--- Data extract ---
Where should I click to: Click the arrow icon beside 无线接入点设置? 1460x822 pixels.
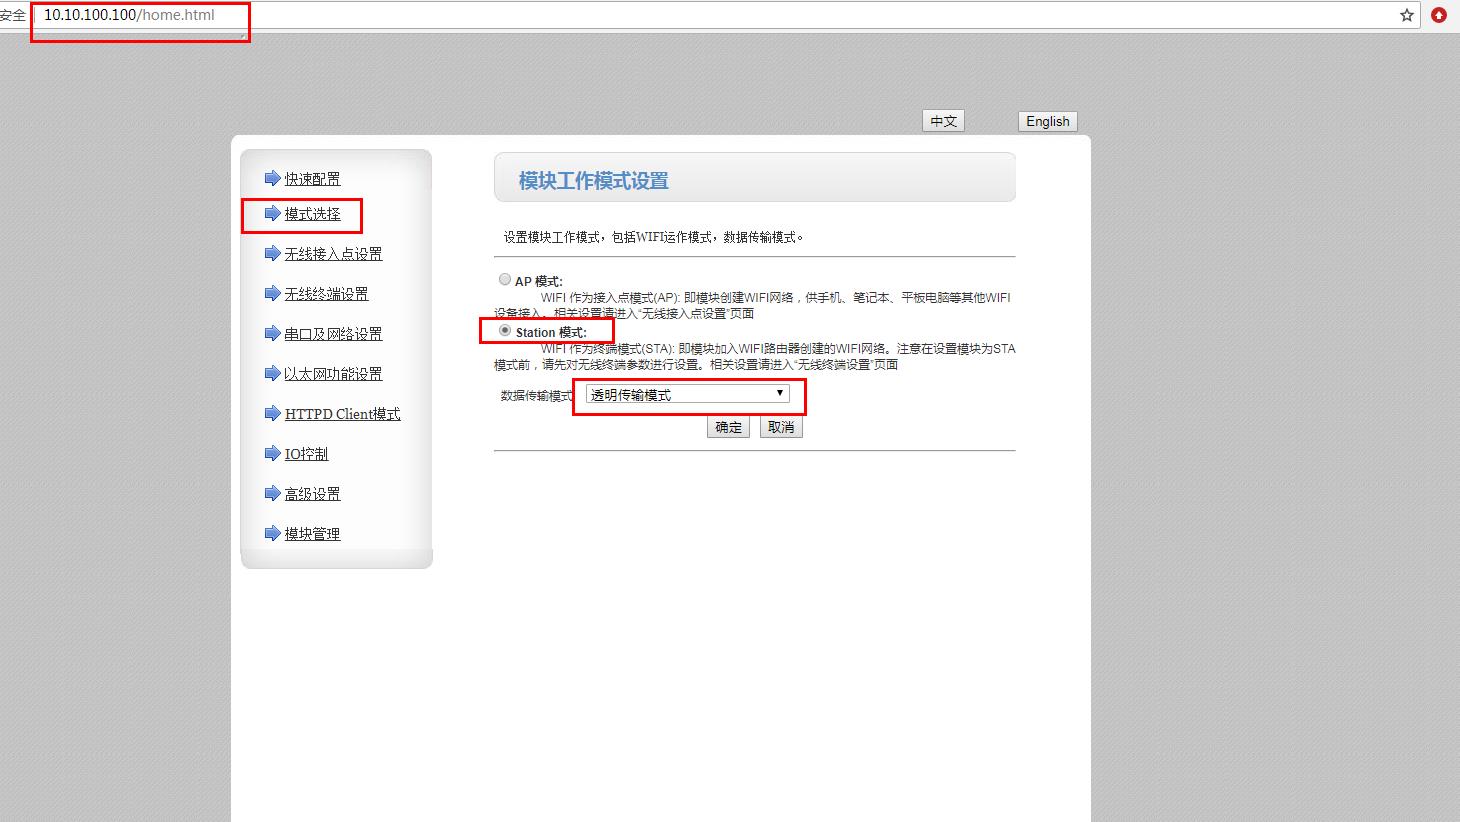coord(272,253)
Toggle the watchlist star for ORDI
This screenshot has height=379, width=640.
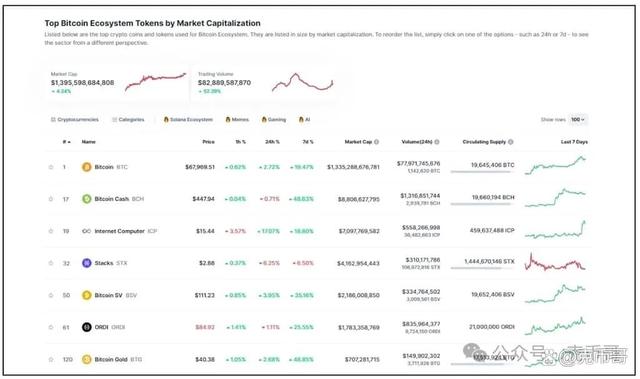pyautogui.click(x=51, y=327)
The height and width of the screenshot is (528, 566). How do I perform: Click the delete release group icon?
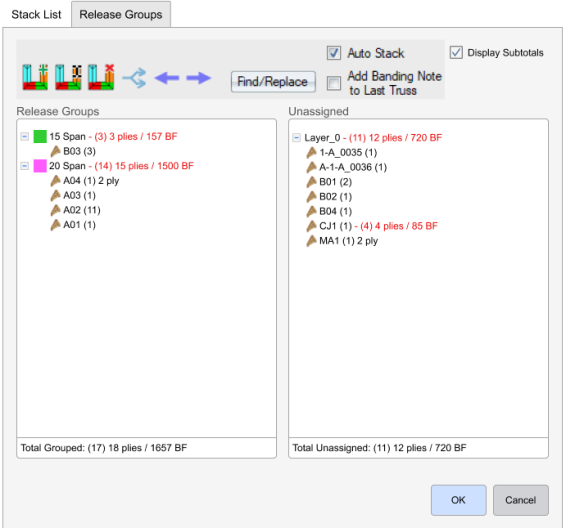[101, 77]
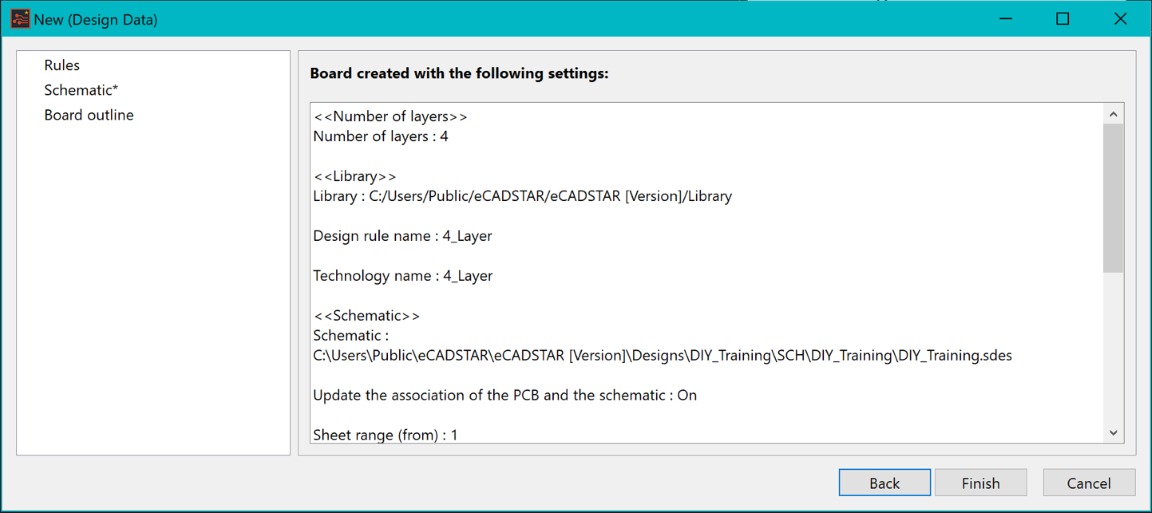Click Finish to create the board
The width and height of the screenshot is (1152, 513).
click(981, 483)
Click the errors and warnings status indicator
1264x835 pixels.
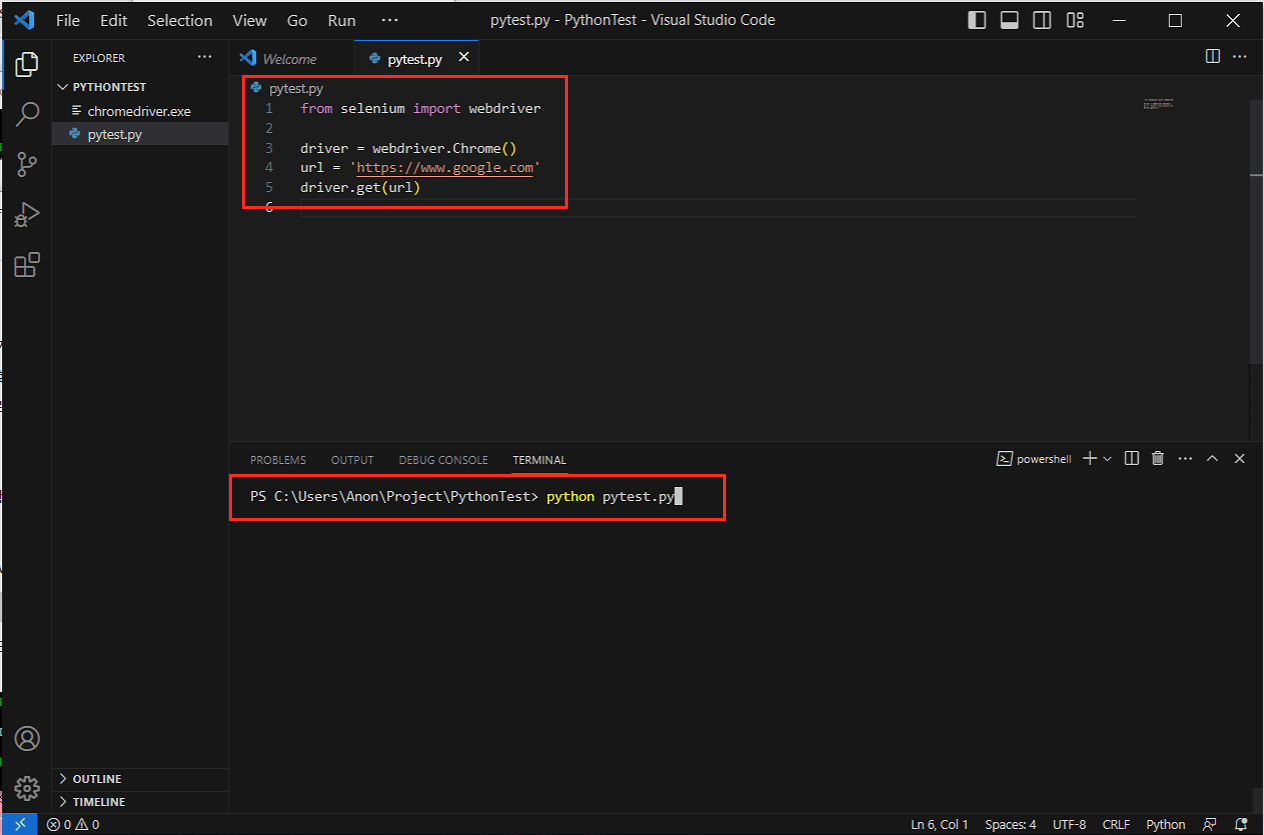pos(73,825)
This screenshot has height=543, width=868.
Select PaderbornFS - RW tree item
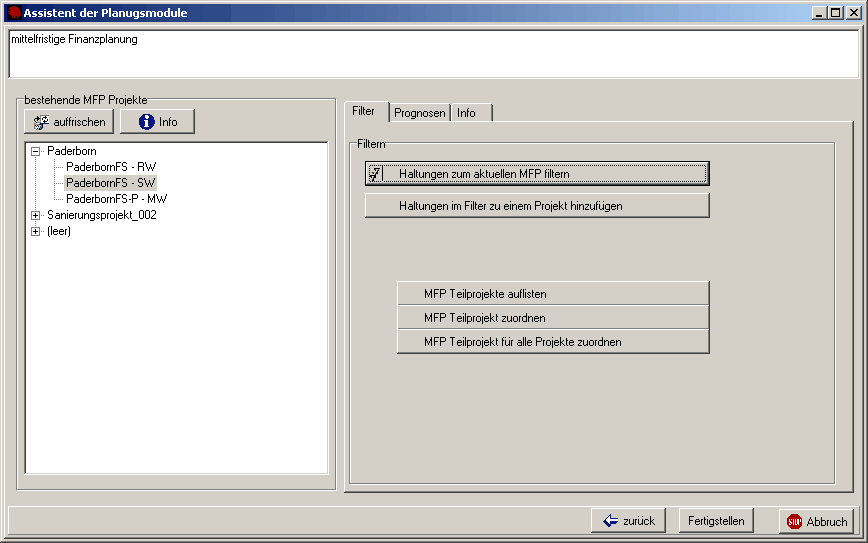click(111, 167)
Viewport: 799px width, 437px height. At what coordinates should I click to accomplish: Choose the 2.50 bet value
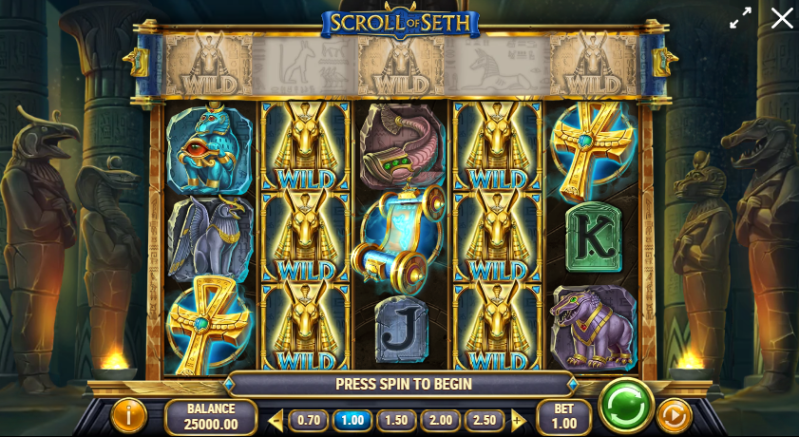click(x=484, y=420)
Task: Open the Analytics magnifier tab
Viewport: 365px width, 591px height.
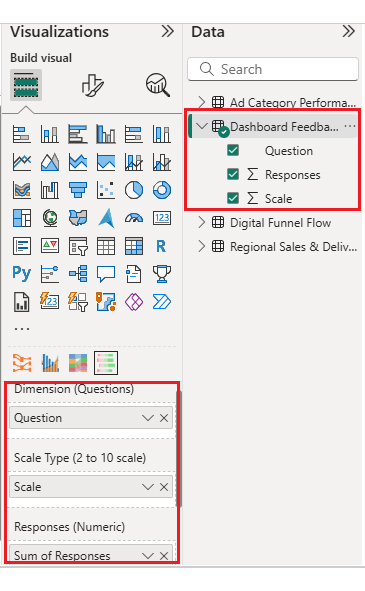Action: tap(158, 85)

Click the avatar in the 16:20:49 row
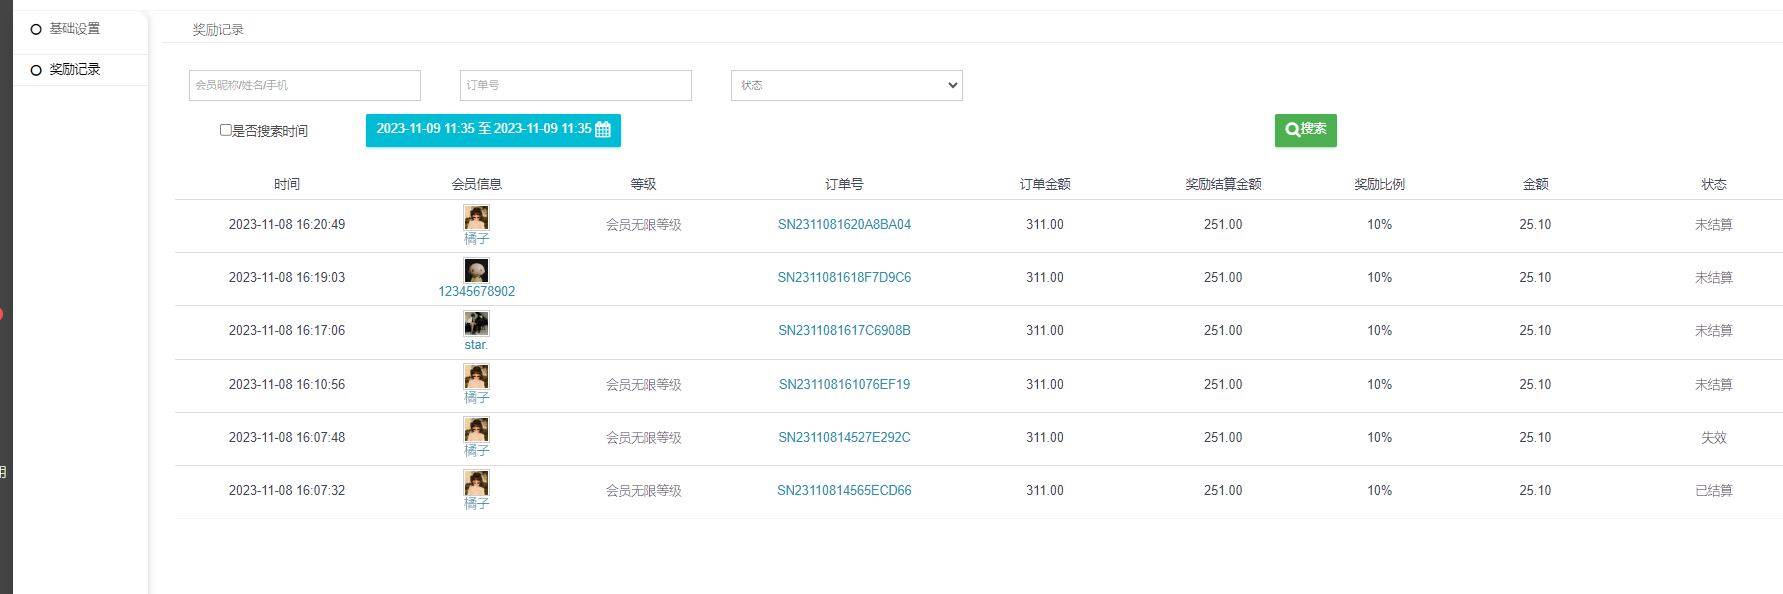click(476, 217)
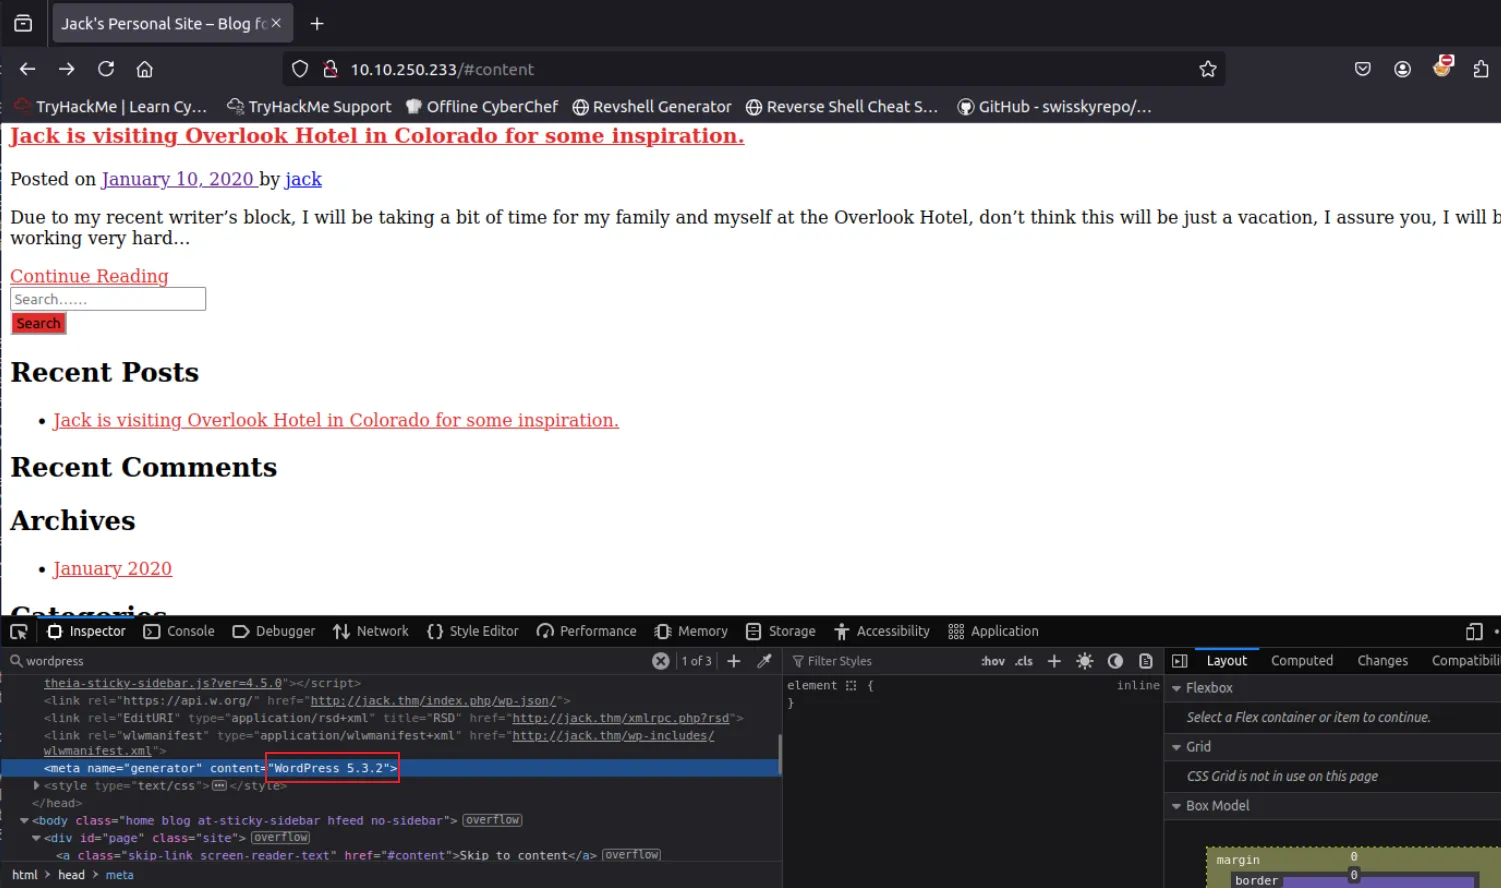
---
*Exercise brief*: Give all the entries again exactly, dropping each picture.

*Your solution*:
Where should I click to: Click the arrow icon beside 无线接入点设置? 1460x822 pixels.
coord(272,253)
Toggle the watchlist star for ORDI
This screenshot has height=379, width=640.
pyautogui.click(x=51, y=327)
The height and width of the screenshot is (528, 566). How do I perform: Click the delete release group icon?
[101, 77]
Click Finish to create the board
The width and height of the screenshot is (1152, 513).
click(981, 483)
Click the errors and warnings status indicator
1264x835 pixels.
pos(73,825)
This screenshot has height=543, width=868.
Select PaderbornFS - RW tree item
click(111, 167)
Viewport: 799px width, 437px height. At what coordinates should I click to accomplish: Choose the 2.50 bet value
click(x=484, y=420)
Task: Open the Analytics magnifier tab
Viewport: 365px width, 591px height.
Action: tap(158, 85)

Click the avatar in the 16:20:49 row
click(476, 217)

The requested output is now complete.